Aim of the exercise:
For every line in the records below that contains the word "info", add one to a count, and report only that count.

Pixel coordinate grounding data
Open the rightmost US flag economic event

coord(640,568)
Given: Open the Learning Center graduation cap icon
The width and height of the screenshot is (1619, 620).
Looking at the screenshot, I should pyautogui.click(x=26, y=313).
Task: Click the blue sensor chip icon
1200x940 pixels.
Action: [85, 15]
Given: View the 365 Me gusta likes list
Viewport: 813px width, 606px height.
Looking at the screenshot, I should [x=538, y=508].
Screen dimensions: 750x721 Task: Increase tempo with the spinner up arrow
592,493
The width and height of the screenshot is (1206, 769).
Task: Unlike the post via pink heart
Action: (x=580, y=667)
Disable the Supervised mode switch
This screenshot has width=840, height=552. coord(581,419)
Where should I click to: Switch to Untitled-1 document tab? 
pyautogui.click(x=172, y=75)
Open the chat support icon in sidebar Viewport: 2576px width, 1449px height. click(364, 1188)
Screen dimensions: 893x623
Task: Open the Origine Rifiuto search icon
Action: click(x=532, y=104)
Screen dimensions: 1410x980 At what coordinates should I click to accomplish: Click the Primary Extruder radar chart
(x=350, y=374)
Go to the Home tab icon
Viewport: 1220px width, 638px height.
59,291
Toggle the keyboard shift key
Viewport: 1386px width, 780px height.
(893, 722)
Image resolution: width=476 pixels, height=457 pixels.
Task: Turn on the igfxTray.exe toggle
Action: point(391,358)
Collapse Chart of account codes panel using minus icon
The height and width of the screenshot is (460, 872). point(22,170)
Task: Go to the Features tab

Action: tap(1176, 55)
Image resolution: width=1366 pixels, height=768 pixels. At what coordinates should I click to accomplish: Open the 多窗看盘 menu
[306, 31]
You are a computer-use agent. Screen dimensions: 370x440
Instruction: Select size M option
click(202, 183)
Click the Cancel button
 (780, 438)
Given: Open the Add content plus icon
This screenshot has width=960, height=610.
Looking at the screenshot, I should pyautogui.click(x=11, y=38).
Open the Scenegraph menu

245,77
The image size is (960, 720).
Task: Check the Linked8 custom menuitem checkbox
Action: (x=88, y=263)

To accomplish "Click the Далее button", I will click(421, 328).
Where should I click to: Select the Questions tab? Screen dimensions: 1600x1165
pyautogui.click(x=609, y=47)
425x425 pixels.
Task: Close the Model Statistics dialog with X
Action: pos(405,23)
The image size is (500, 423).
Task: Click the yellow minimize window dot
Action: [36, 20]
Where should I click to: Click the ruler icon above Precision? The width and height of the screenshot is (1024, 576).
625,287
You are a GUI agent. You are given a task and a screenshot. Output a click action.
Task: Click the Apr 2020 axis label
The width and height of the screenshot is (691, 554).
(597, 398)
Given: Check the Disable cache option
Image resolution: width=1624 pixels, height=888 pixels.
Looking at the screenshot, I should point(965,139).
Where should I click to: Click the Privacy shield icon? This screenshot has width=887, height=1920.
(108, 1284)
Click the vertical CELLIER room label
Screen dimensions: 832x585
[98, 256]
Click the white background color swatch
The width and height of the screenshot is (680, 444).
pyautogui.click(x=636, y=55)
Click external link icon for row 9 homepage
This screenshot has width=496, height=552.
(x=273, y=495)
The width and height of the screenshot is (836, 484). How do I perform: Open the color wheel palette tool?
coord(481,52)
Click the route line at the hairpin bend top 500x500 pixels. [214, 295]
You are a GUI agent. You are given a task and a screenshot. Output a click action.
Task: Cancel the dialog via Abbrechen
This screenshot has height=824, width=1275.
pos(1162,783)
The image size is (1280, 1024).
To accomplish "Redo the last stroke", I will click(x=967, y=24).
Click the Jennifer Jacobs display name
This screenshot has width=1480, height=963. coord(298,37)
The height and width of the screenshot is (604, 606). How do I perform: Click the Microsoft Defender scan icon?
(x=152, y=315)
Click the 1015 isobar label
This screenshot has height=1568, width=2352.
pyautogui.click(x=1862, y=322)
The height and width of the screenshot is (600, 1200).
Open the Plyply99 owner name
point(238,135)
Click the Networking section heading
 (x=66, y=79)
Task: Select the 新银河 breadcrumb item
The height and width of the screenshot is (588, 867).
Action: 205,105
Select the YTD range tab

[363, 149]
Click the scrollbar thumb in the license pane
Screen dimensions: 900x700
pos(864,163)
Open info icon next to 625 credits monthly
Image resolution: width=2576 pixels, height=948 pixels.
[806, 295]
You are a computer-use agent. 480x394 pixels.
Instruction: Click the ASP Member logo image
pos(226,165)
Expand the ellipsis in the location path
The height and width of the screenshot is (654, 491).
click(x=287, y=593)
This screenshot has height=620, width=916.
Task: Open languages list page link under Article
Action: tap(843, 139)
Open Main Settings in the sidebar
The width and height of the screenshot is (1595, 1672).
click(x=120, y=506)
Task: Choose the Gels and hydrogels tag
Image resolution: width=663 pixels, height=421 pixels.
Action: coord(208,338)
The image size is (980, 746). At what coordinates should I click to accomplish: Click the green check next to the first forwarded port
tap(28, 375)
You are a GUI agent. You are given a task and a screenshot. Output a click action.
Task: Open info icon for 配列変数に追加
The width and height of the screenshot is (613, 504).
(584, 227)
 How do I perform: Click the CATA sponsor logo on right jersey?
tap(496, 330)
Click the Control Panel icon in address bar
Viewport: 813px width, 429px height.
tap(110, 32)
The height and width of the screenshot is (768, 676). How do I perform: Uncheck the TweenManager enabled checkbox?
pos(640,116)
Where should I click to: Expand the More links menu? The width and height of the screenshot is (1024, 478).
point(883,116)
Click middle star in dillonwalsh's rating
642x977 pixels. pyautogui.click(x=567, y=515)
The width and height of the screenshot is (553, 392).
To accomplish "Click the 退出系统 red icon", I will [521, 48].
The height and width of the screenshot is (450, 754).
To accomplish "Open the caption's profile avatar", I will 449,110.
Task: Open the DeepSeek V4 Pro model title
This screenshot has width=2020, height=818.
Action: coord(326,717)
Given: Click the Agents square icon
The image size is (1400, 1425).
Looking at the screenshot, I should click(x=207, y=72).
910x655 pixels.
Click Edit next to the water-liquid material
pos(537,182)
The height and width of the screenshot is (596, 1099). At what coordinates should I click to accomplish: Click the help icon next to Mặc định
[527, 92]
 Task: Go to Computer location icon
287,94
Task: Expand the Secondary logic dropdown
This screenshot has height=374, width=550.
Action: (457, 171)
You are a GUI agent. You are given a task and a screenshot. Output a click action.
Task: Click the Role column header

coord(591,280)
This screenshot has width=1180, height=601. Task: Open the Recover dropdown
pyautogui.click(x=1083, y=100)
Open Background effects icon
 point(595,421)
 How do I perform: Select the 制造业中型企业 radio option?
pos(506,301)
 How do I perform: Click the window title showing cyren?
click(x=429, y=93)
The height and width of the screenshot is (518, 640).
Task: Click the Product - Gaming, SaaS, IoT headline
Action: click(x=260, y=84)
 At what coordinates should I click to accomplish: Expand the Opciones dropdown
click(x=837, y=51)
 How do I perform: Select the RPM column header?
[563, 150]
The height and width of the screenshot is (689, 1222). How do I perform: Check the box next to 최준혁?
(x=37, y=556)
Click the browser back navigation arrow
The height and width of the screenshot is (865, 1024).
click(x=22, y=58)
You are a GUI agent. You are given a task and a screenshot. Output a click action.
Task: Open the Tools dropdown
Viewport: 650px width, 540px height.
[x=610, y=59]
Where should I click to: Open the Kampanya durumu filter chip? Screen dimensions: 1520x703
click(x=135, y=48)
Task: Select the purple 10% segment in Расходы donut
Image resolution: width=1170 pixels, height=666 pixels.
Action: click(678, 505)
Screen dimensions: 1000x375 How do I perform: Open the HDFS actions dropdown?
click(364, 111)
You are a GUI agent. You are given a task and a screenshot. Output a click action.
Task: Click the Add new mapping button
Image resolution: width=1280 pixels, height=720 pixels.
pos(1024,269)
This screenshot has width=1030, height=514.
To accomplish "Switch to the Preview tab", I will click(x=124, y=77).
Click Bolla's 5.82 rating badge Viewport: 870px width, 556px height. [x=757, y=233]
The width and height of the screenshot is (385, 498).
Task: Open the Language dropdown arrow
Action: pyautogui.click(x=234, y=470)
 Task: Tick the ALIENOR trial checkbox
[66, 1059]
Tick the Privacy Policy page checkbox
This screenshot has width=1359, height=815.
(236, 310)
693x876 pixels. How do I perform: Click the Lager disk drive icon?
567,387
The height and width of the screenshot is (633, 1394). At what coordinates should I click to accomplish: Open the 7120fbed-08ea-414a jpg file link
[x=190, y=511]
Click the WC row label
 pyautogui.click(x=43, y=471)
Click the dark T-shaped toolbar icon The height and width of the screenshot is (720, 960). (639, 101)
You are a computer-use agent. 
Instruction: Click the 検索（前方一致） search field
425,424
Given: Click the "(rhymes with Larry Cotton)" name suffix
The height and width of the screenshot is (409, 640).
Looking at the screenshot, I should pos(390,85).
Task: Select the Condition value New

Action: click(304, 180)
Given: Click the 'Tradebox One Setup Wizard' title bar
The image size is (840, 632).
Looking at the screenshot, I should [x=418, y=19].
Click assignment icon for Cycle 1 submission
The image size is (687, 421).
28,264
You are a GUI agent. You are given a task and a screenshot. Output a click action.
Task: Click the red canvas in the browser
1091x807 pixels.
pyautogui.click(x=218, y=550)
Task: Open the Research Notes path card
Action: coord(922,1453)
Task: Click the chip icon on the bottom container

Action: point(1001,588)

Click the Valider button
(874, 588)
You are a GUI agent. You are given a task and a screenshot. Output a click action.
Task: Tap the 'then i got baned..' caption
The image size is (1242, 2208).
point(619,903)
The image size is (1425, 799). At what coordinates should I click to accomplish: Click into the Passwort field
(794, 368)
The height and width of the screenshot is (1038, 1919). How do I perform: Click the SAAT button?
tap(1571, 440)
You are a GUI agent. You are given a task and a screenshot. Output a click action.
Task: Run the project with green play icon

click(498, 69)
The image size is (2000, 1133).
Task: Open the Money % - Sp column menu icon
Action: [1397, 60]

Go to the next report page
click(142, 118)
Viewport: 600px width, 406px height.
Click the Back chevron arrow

Task result:
2